When you get a white screen or http error after activating Really Simple SSL, this can have two main causes: your site is low on memory, or, there is a plugin conflicting with the flushing of the rewrite rules.
Low memory on your site when activating Really Simple SSL can result in an http 500 error page. Sometimes you can resolve this by deactivating your caching plugin.
Why does this happen, does Really Simple SSL take so much memory?
No, not really. In Holland we have a saying, ”the drop which overflows the bucket”. It applies to situations when something that was close to failure already, is pushed over the edge by a small thing (the drop). But the bucket already was full.

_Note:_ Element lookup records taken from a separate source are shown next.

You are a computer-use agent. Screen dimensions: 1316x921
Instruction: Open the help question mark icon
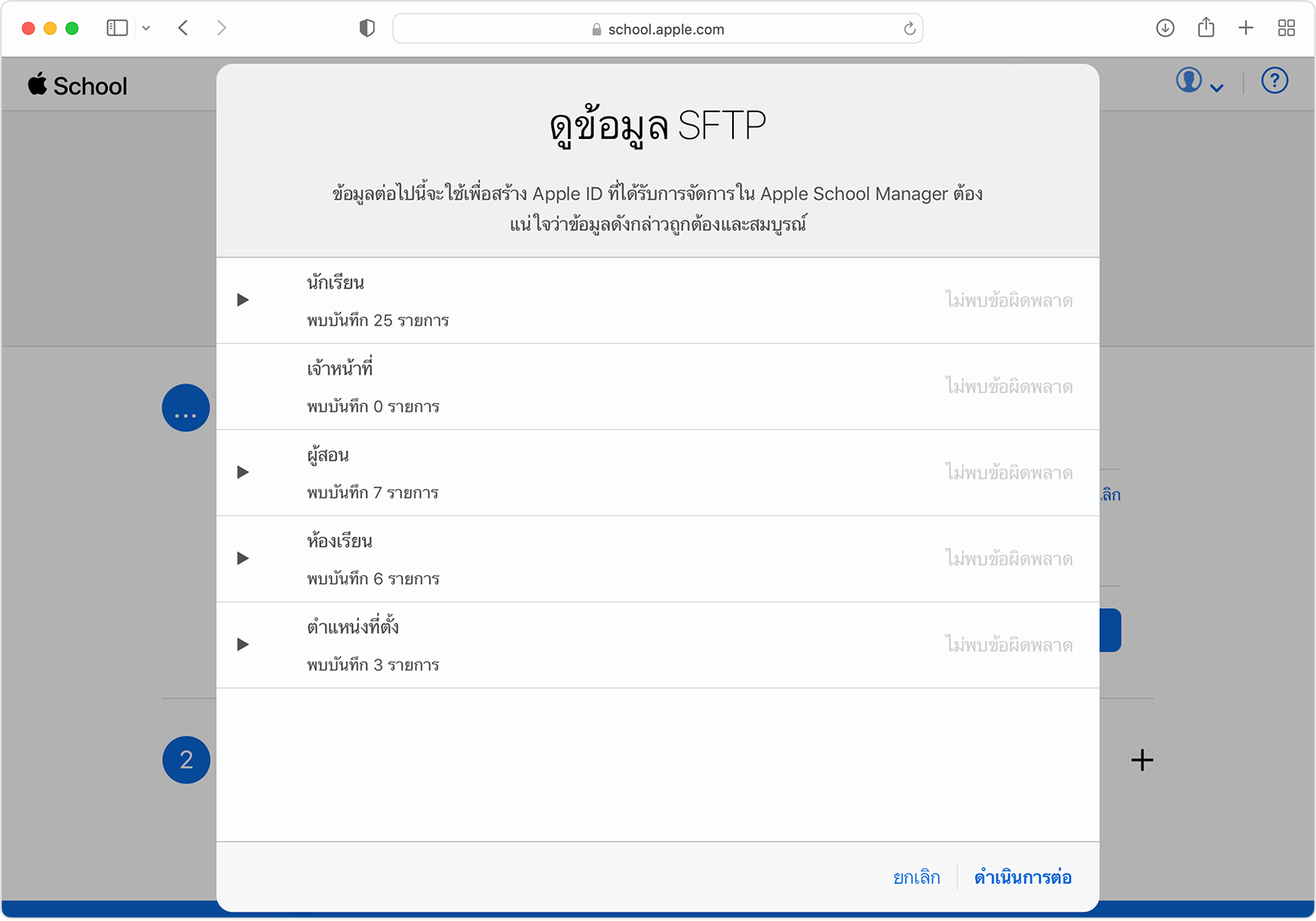[1274, 81]
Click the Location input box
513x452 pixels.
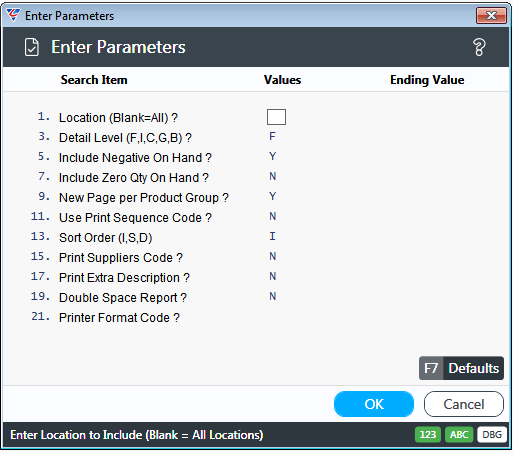point(276,117)
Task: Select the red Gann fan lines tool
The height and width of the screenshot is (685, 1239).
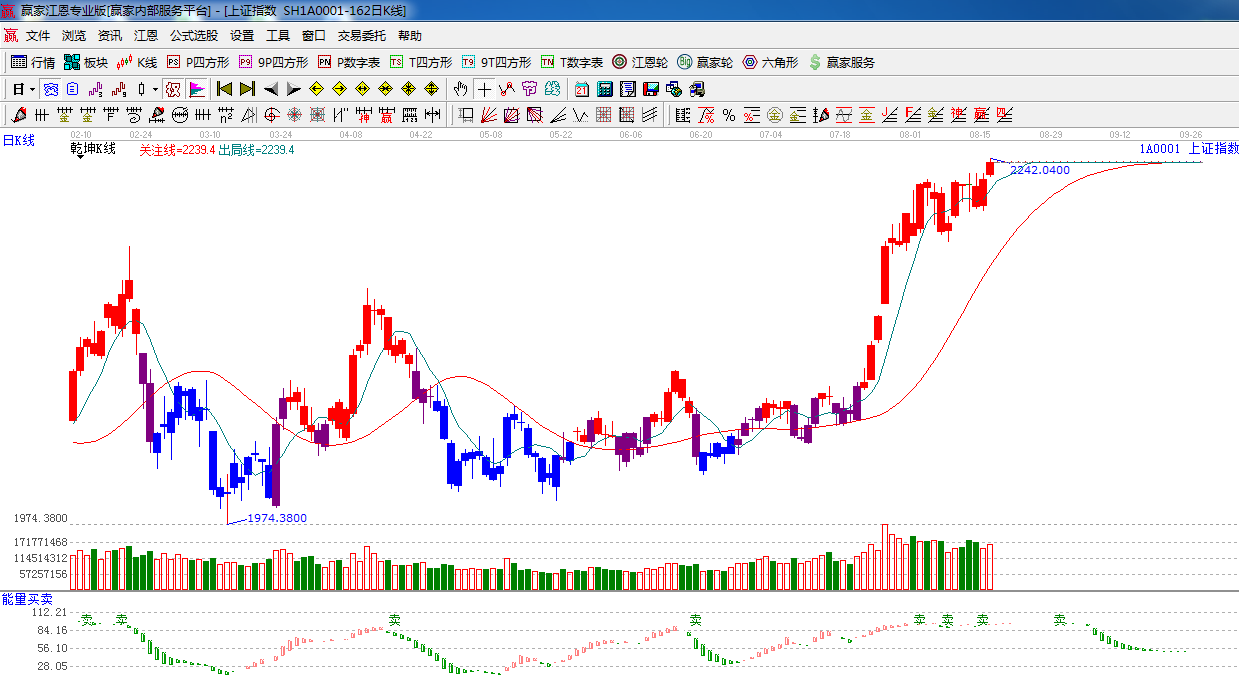Action: 489,115
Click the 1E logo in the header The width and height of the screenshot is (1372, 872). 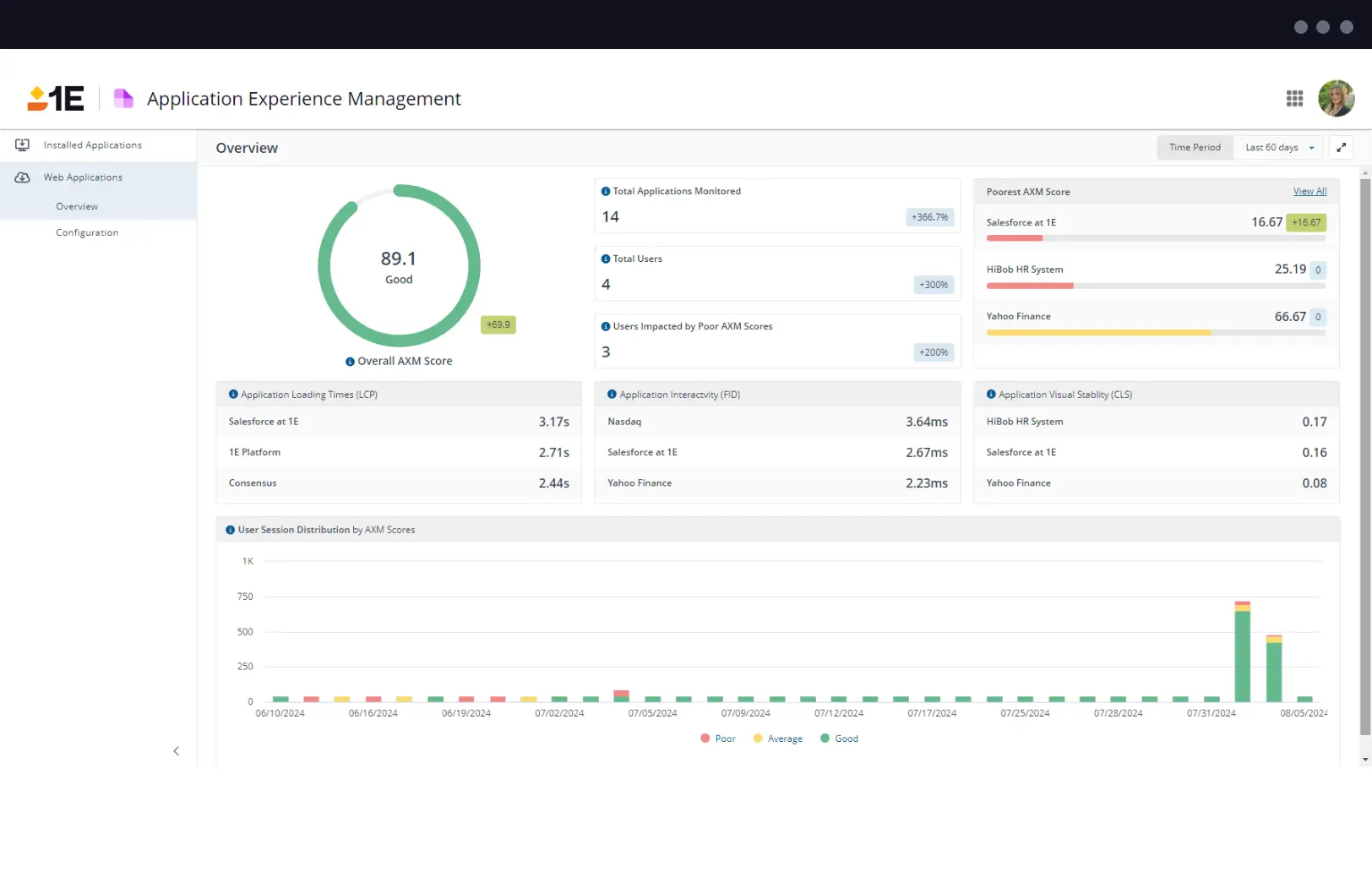[54, 98]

If this happens, you can expect to start seeing this behavior on any cache flush, or plugin update, or new plugin installation. That’s what I mean with the drop: your memory bucket is full, so anything you add now will push your site over the edge. The activation of Really Simple SSL triggers some actions, like flushing the rewrite rules and clearing the cache, which may cause a temporary flux in memory usage. When your memory limit on your hosting environment has reached its limit, any plugin can throw errors like this:
Fatal error: Allowed memory size of 134217728 bytes exhausted (tried to allocate 54 bytes)

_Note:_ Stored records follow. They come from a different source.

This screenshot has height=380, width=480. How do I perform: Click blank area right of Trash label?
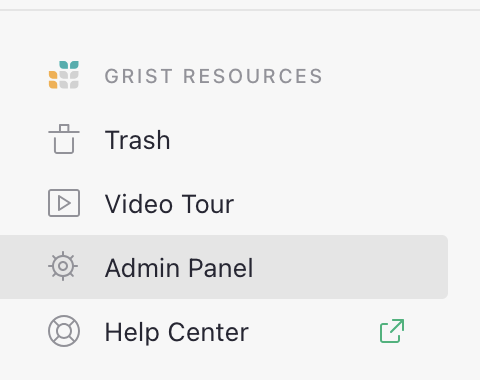307,139
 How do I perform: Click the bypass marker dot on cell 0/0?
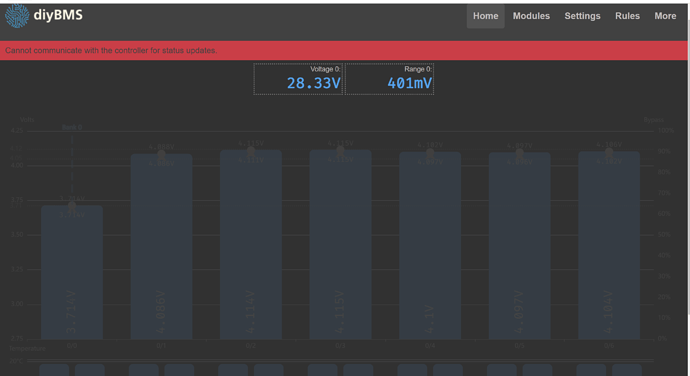pyautogui.click(x=72, y=206)
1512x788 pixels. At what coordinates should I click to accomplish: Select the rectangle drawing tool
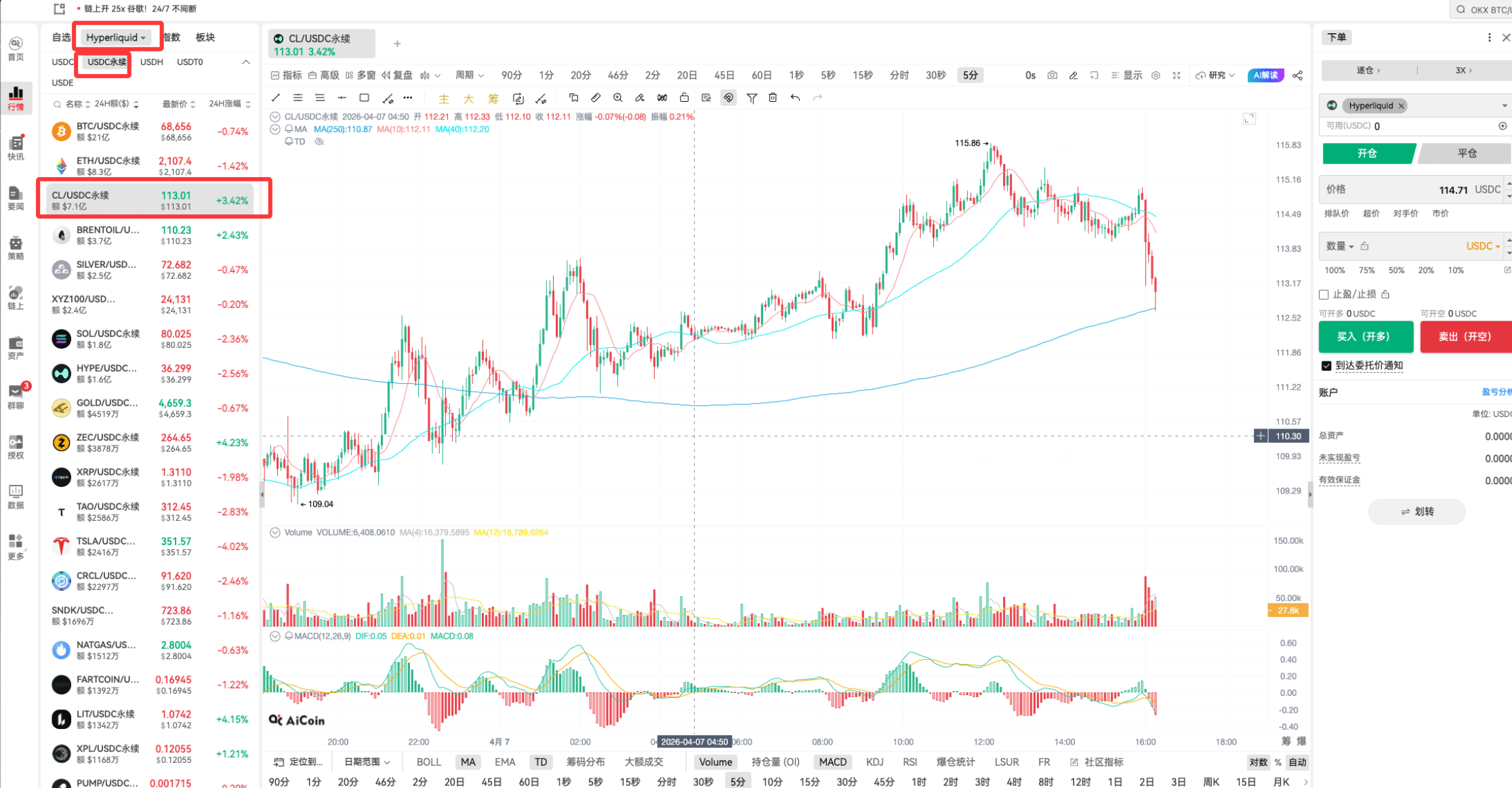[364, 98]
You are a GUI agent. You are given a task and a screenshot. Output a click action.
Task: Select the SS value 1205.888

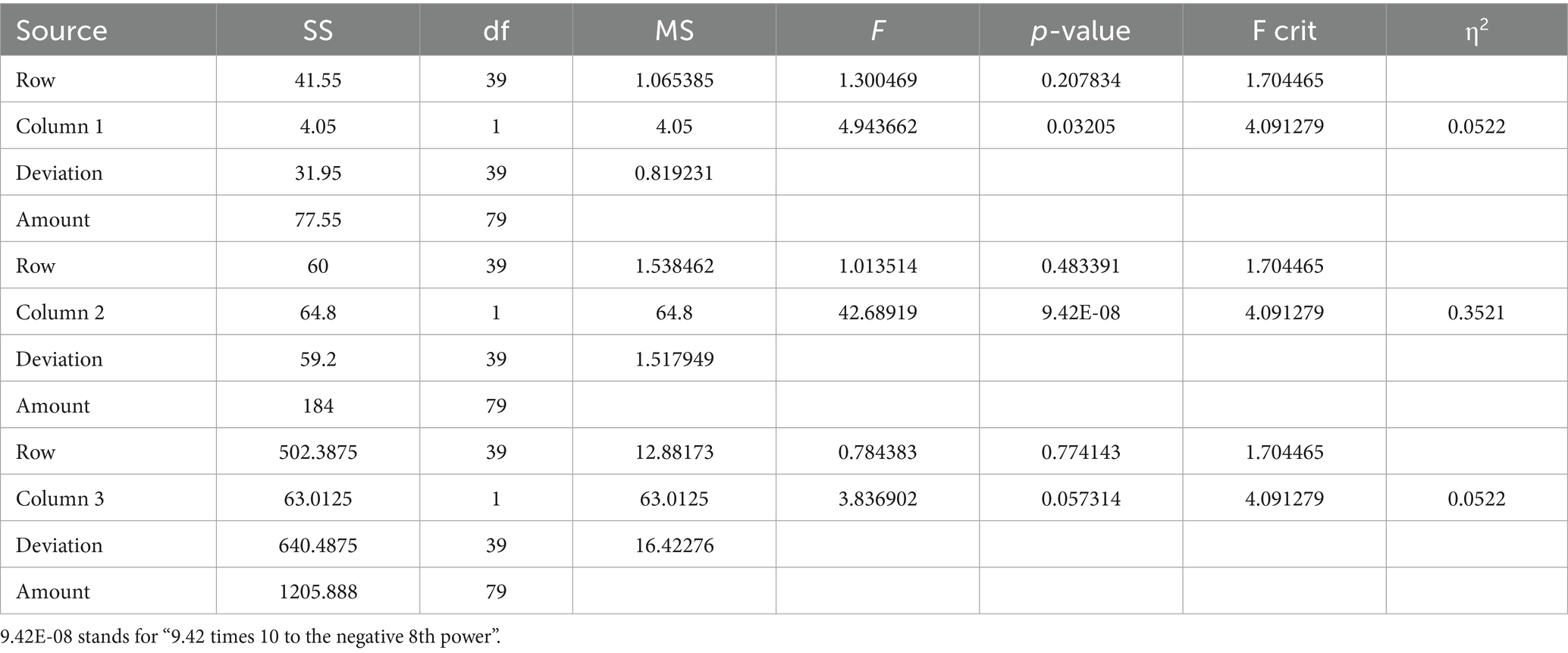click(x=318, y=592)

Because the error happens at the moment the memory limit is reached, the line of code where it fails doesn’t mean that code is causing it: it just happens to be the point where the limit was reached.
If you have debugging disabled, this might appear as an http 500 error or a white screen.
You can try deactivating your caching plugin, and maybe some other plugins. But you probably need to do something about your memory. Hosting environments, and WordPress websites have a limit on the memory that can be used by the website. If your server allows it, you can increase the limit in your wp-config.php, by adding this line:
define('WP_MEMORY_LIMIT', '256M');
There are some other options as well, which you can find for example here:
https://premium.wpmudev.org/blog/increase-memory-limit/
Still having problems?
If it’s not solved yet, you’ll need to find out the exact error you are having. If you add this to your wp-config.php (make sure to replace the current WP_DEBUG definition):
define('WP_DEBUG', true); define('WP_DEBUG_DISPLAY', false); //don't show on front-end define('WP_DEBUG_LOG', true);
In the wp-content folder of your site, you will now get a debug.log file containing the error that has been generated. If it still reports:
Fatal error: Allowed memory size...
You may need to contact your hosting company about the memory.